_DATA FOR ANALYSIS_.
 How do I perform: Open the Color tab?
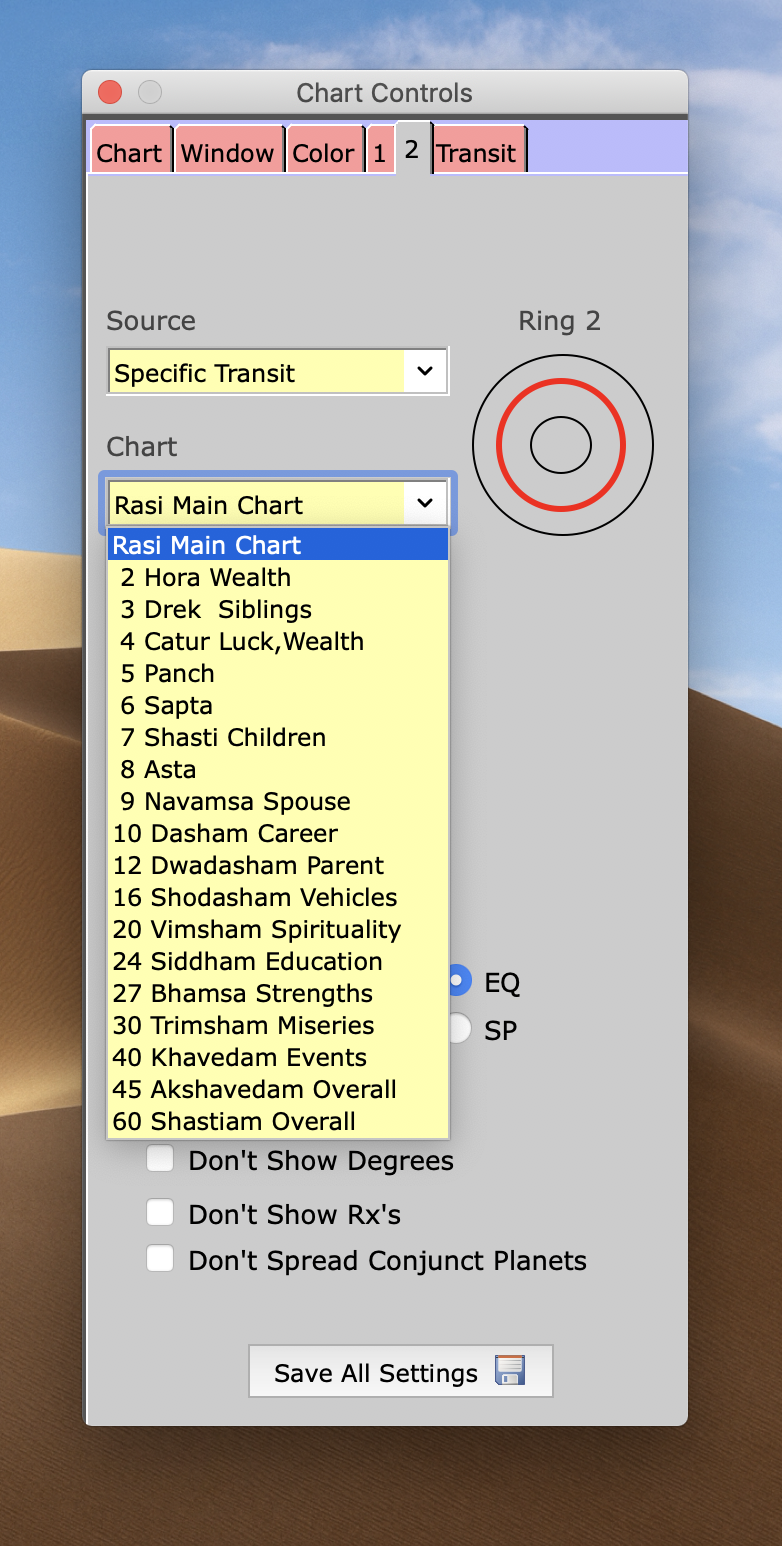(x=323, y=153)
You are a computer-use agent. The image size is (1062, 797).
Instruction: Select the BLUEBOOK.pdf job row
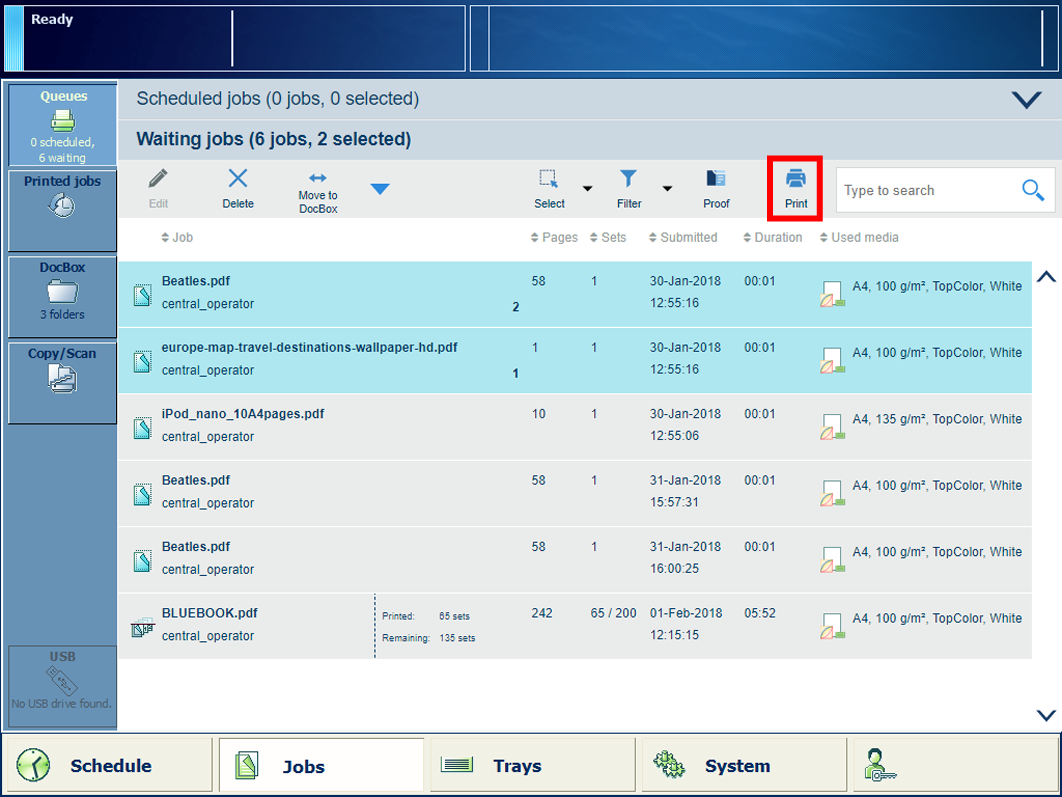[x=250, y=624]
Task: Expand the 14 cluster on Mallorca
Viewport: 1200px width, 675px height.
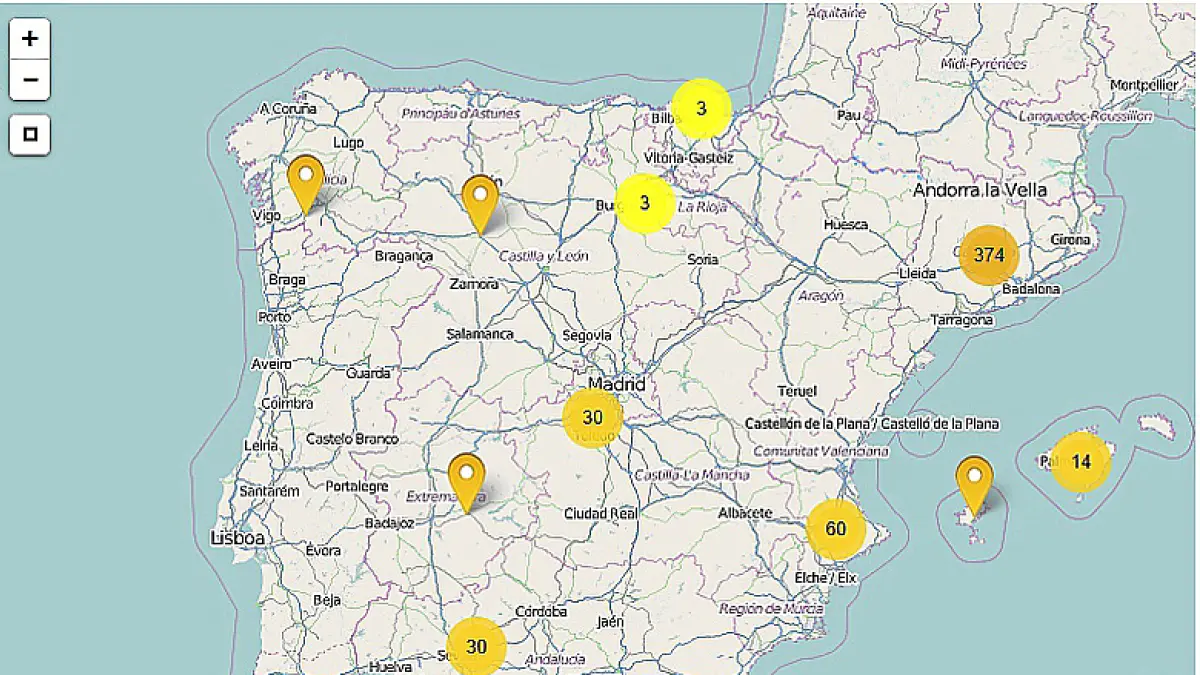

_WHAT THE TASK REQUIRES_. After removing the pictures, repeat the remaining records exactly.

_EXPECTED ANSWER_.
 How do I perform: Open the Color tab?
(x=323, y=153)
You are a computer-use agent. The image size is (1062, 797).
Instruction: Select the BLUEBOOK.pdf job row
[x=250, y=624]
Task: Expand the 14 cluster on Mallorca
Viewport: 1200px width, 675px height.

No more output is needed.